§ **YOUR ASSIGNMENT**
Please copy every line of the records below that holds the word "agent".

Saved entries
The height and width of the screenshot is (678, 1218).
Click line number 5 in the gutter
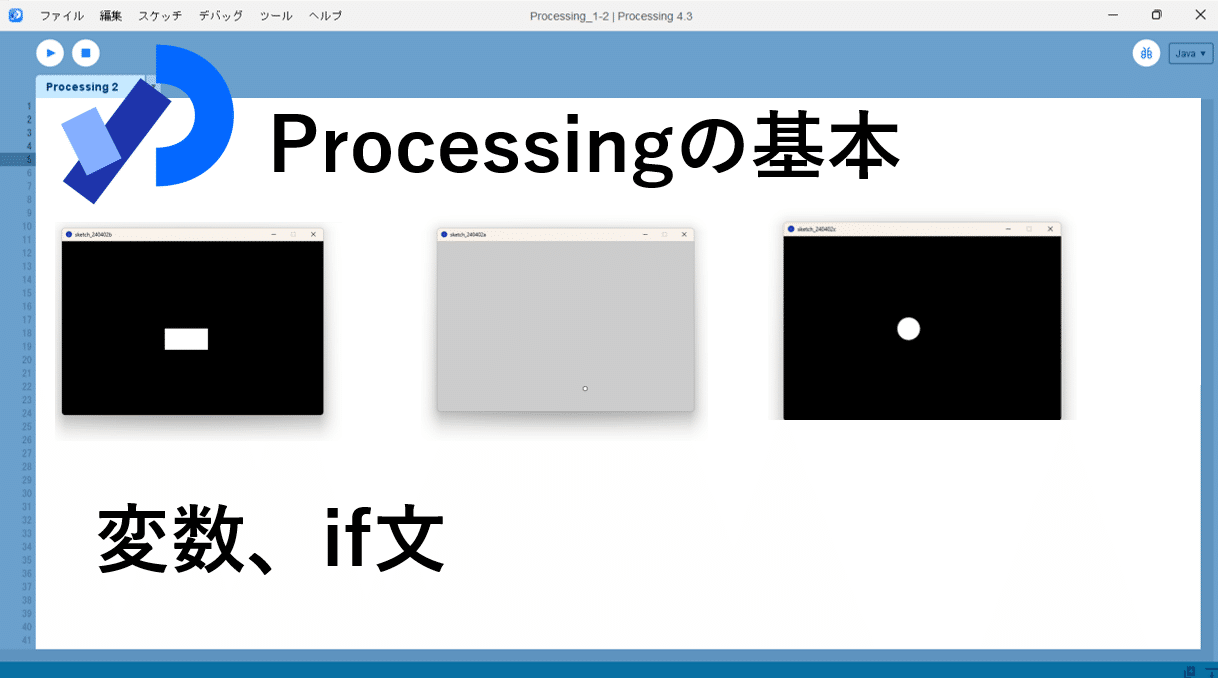pyautogui.click(x=29, y=158)
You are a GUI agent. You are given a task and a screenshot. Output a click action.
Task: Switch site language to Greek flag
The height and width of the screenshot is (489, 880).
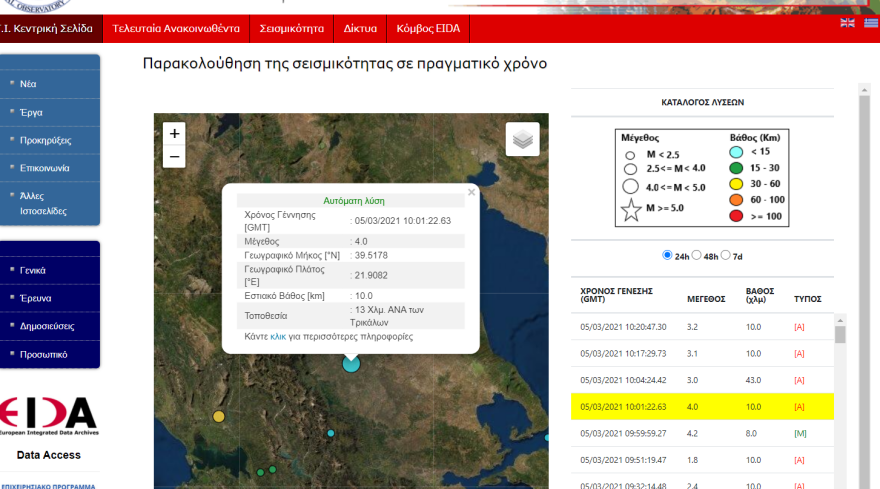tap(871, 23)
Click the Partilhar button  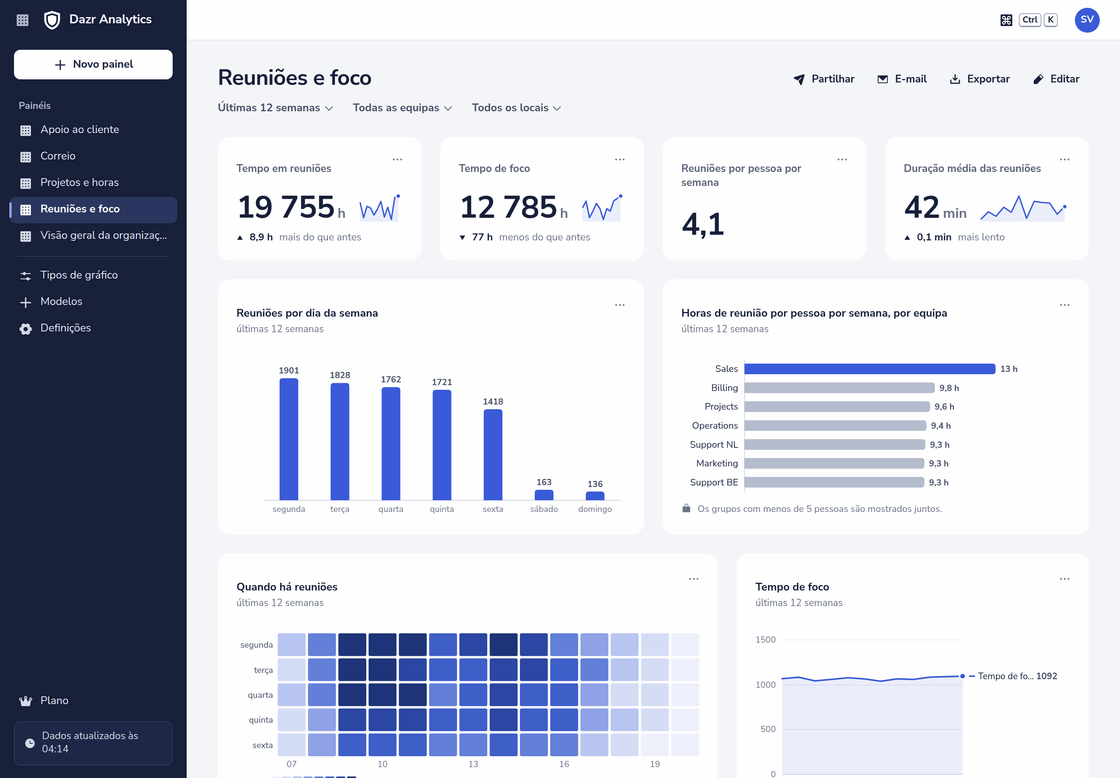[x=824, y=79]
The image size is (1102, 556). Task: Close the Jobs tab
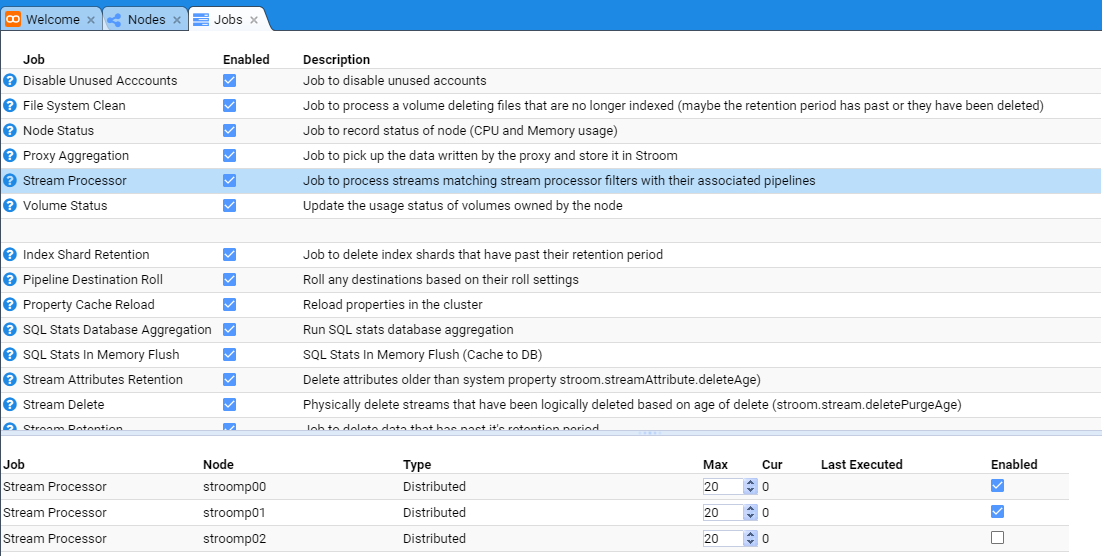point(254,20)
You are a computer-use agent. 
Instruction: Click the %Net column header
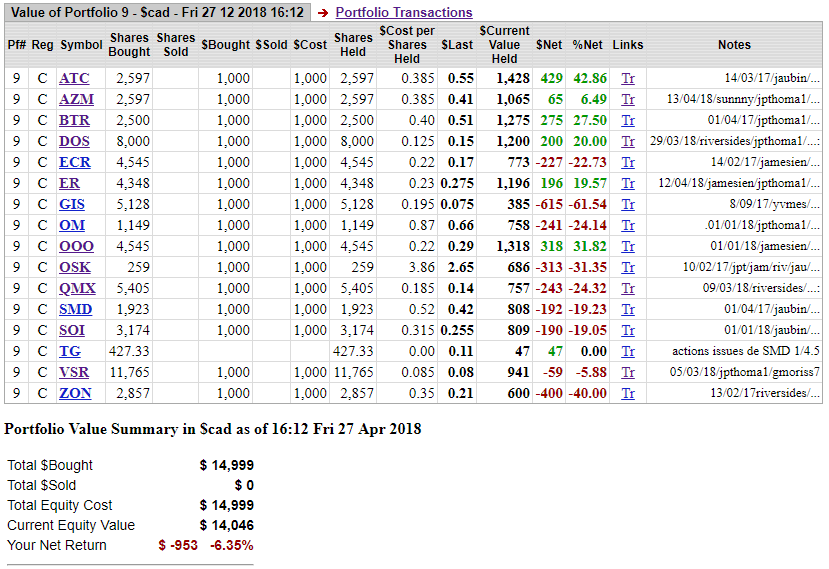[x=588, y=45]
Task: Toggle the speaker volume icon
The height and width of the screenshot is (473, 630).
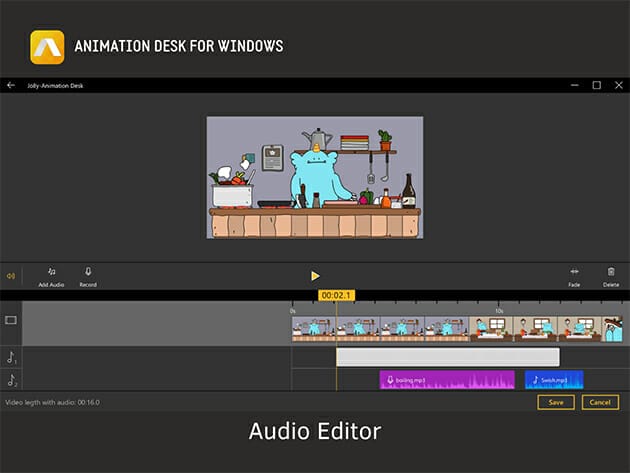Action: click(10, 276)
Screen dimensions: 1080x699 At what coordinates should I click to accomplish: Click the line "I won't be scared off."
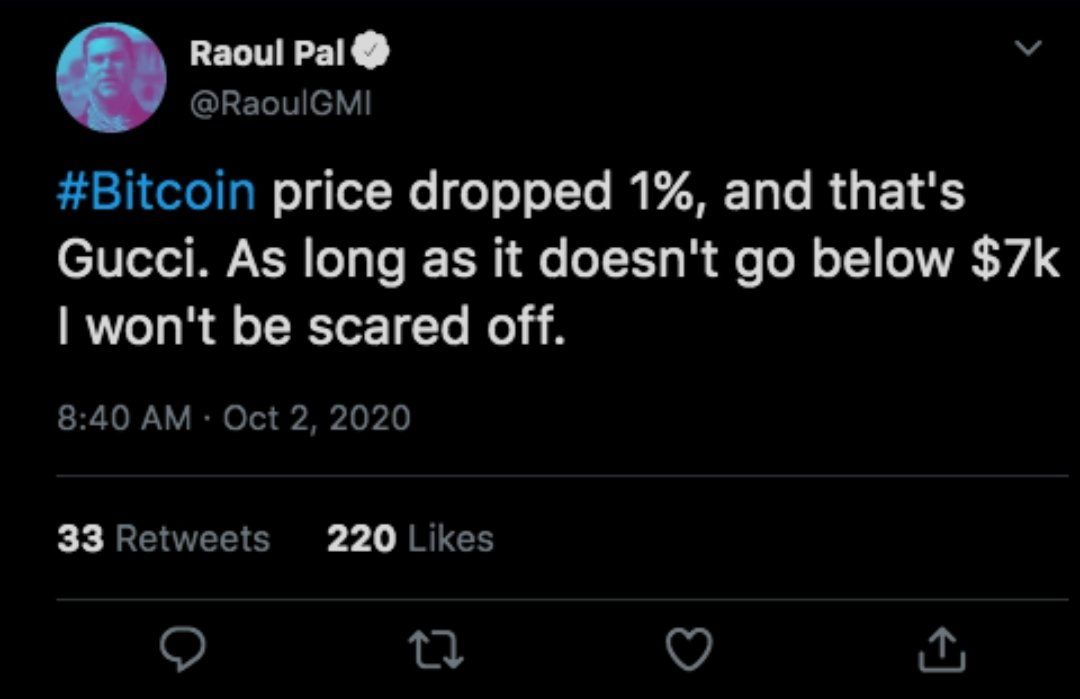[311, 326]

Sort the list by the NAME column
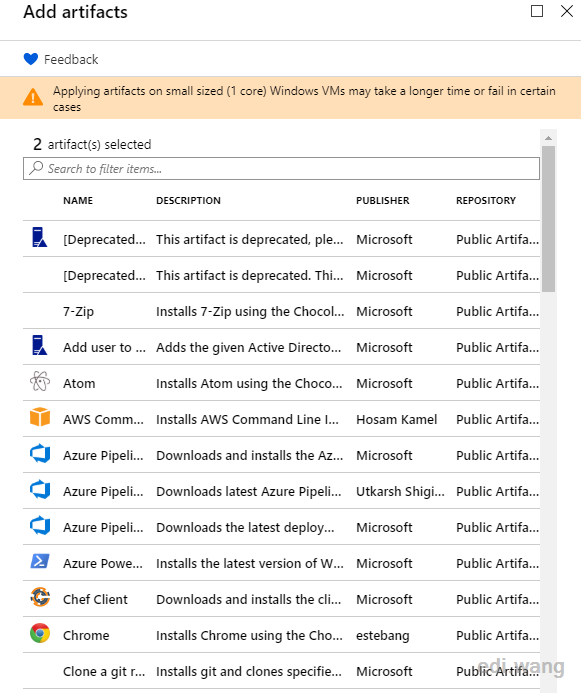(78, 201)
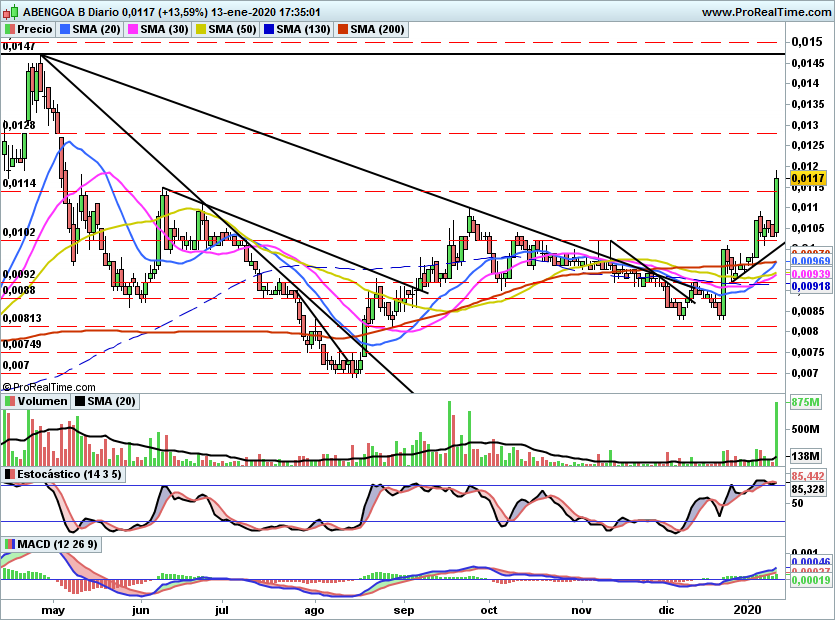Click the ProRealTime.com copyright watermark
The image size is (835, 620).
(49, 386)
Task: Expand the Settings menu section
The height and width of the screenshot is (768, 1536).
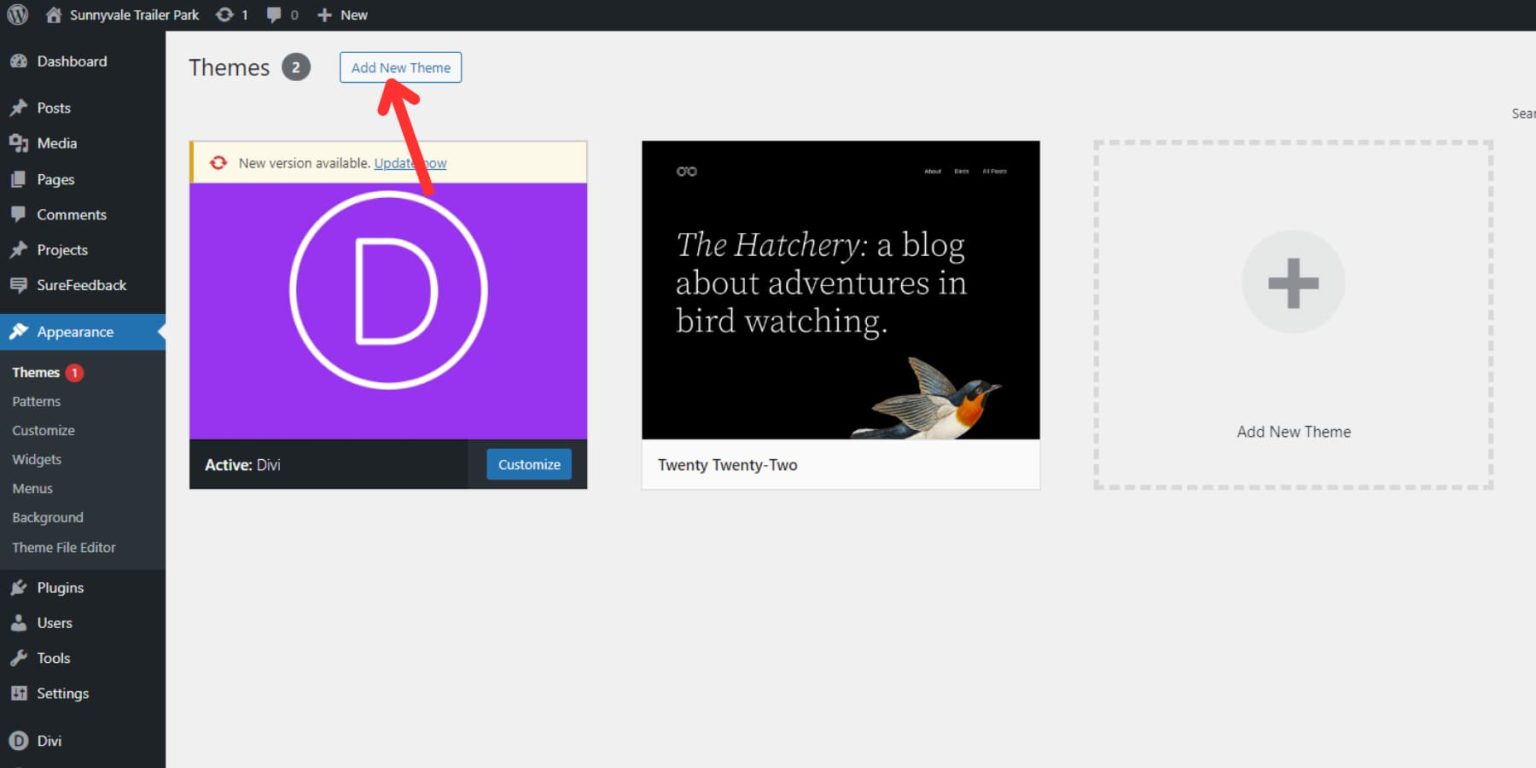Action: point(62,693)
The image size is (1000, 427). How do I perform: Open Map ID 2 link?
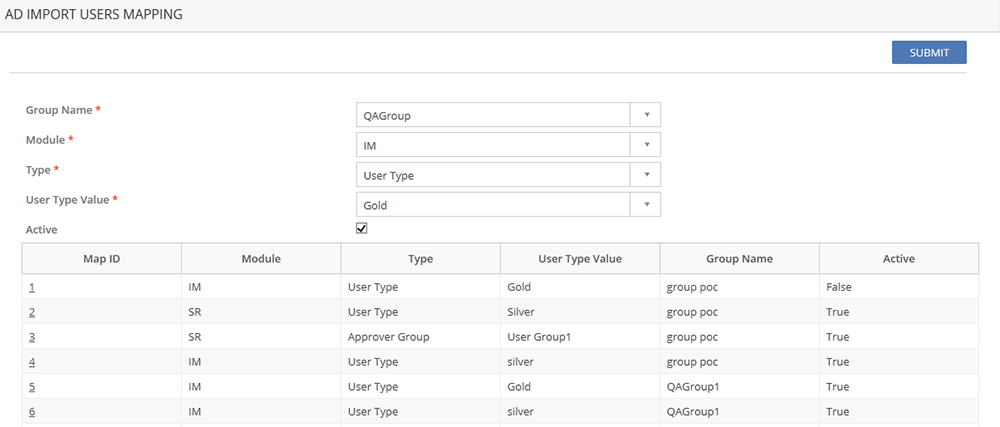point(32,312)
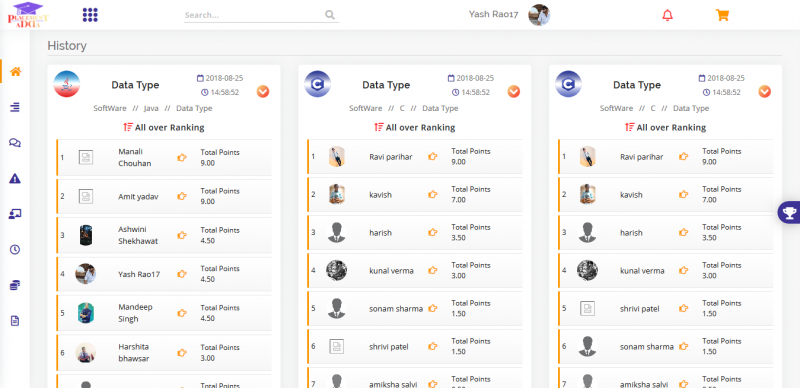Expand the Java Data Type card chevron

[263, 91]
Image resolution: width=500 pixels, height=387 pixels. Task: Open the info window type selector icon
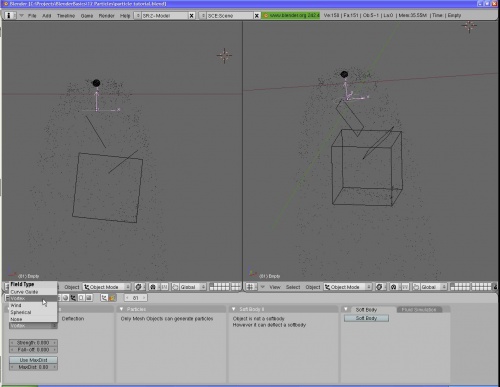coord(9,15)
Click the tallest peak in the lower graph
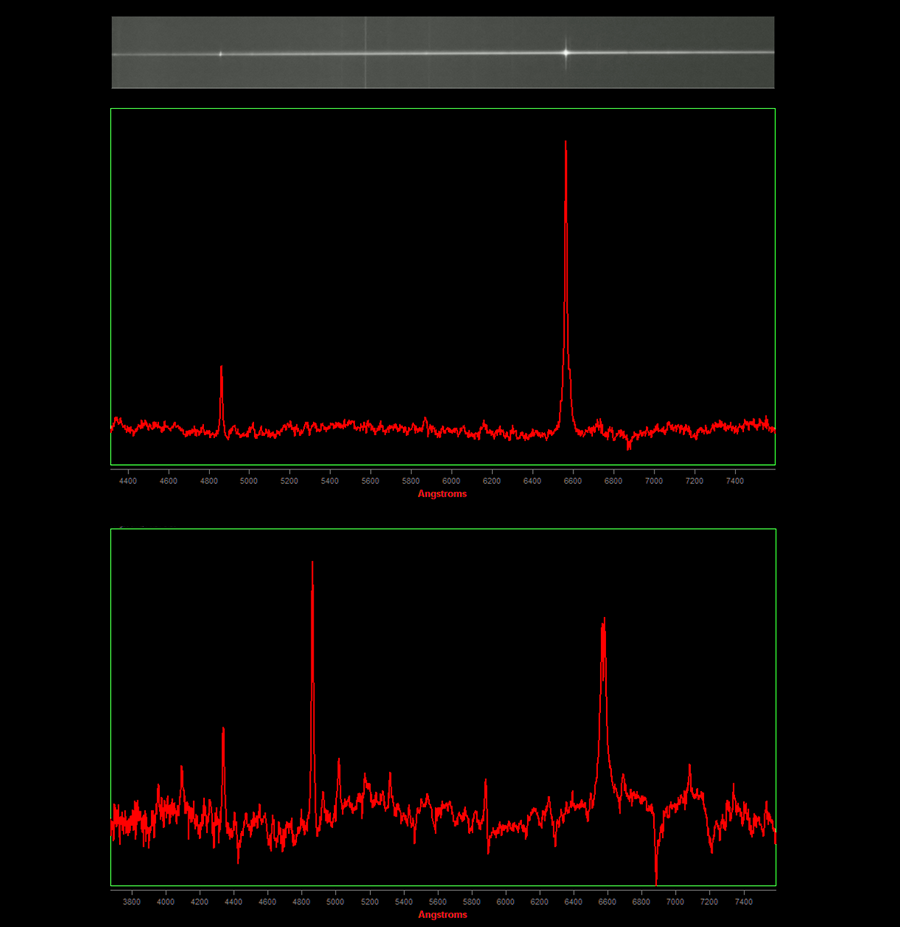The image size is (900, 927). [313, 565]
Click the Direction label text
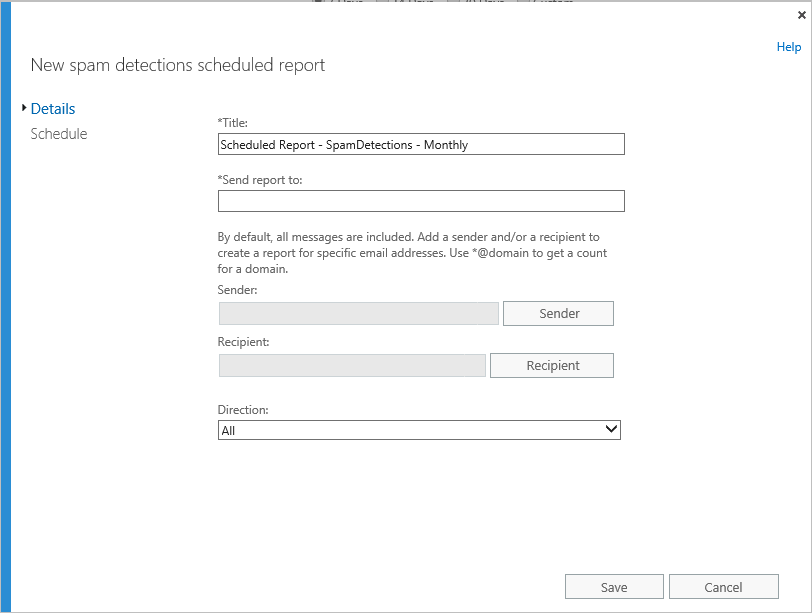This screenshot has width=812, height=613. pos(243,410)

§ **RESPONSE**
You are a GUI agent. You are given a task and a screenshot. Output a click action.
You are a computer-use agent. 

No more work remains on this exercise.